The new town of Stockholm is not a single area as such, but a sprawling urban mass. Built around the inner, old town as the city developed and became larger, it is full of markets, shopping districts, parks, hotels, restaurants, office and residential buildings. The area is prime real estate and property prices are very high here.
The Royal Palace of Stockholm is the official residence of the King and Queen of Sweden. Its located in Gamla Stan and dates back to the 13th century. It’s been developed and remodeled over the centuries, and today its a modern, working royal palace. It’s open year round to visitors (except for state occasions).
Inside, you can see the royal apartments, the royal chapel, the treasury with the crown regalia, the Tre Kronor Museum that tells the story of the medieval history of the palace and Gustav III’s Museum of Antiquities.
Photographs inside the castle are not allowed, so I only have photos from outside to share. I was also lucky enough to see the changing of the guard, which takes place daily at 12:15.
Stockholm Ice Bar
The Stockholm Ice Bar is the one of the coolest places I’ve ever visited. Literally! It’s the world’s first permanent bar made of ice. Located in the centre of town, it is part of the Nordic C Hotel, and its maintained at 7 degrees Celsius all year.
The entry ticket includes a warm poncho and gloves and one free drink, served in a glass made of ice.
The bar counter is made of ice, and so are seats, tables and walls. The seats are covered in reindeer skin, so it’s not too cold when you sit down.
A tip: Make sure to where closed toe shoes if you are visiting the ice bar during spring or summer. Although the provide a poncho and gloves, they don’t provide you with shoes or socks. And if you where slippers or sandals (like I did) you will have to leave pretty soon as your toes start to freeze up!
Stockholm City Hall
The Stockholm City Hall is home of the municipal council. It’s a very iconic buildings and one of the city’s most visited tourist attractions. It is also the venue of the Nobel Prize banquet held on 10th of December each year. To visit the inside of the city hall you need to book a guided tour. I unfortunately didn’t have time for the guided tour so it’s on my list of things to do next time I visit Stockholm.
Fjäderholmarna and Smörgåsbord Dinner
Fjäderholmarna is the closest archipelago island to the city of Stockholm. It’s a 30 minute boat ride from the Stockholm waterfront and home to a number of restaurants, bars, craft shops and a museum. In the summer, you can also take a dip in the water and sun bathe.
We tried a traditional Swedish seafood Smörgåsbord for dinner. A Smörgåsbord is a hot and cold buffet. In this case, it comprised of almost entirely, fish.
The Globe, (or in Swedish, Globen) is an indoor arena located in Stockholm Globe City, Johanneshov district of Stockholm. It is the largest hemispherical building on Earth, with a diameter of 110 metres. Shaped like a large white ball, it has a seating capacity of 16,000 spectators.

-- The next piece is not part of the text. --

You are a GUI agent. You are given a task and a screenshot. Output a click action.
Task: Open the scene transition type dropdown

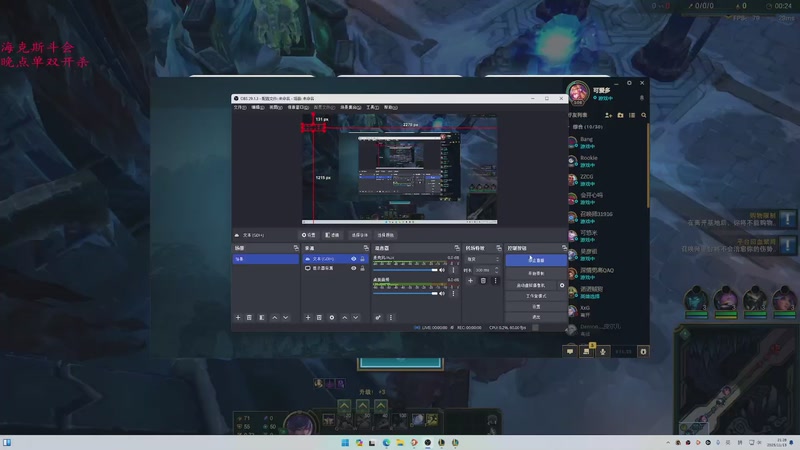(483, 259)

You can ride to the top of the Globe in a pod (very similar to the London Eye pods). Ones at the top, you get some great panoramic views.
Personally, I was not over enamored by this attraction. For one thing, it’s a long way out of Stockholm town centre, so it takes a while to get there. Secondly, although the views at the top are good, unless you know the city very well, it is quite difficult to make out the different buildings and what you are seeing.
One of my favorite things about the Stockholm is the waterfront. For starters, its everywhere. Stockholm is built on a series of interconnecting islands, so you don’t have far to look if you like water. The water front is full of walking trails, bike trails and parks. Or if you prefer to sit still, there’s plenty of cafes and bars to sit by and enjoy the many different ships, boats and ferries passing by.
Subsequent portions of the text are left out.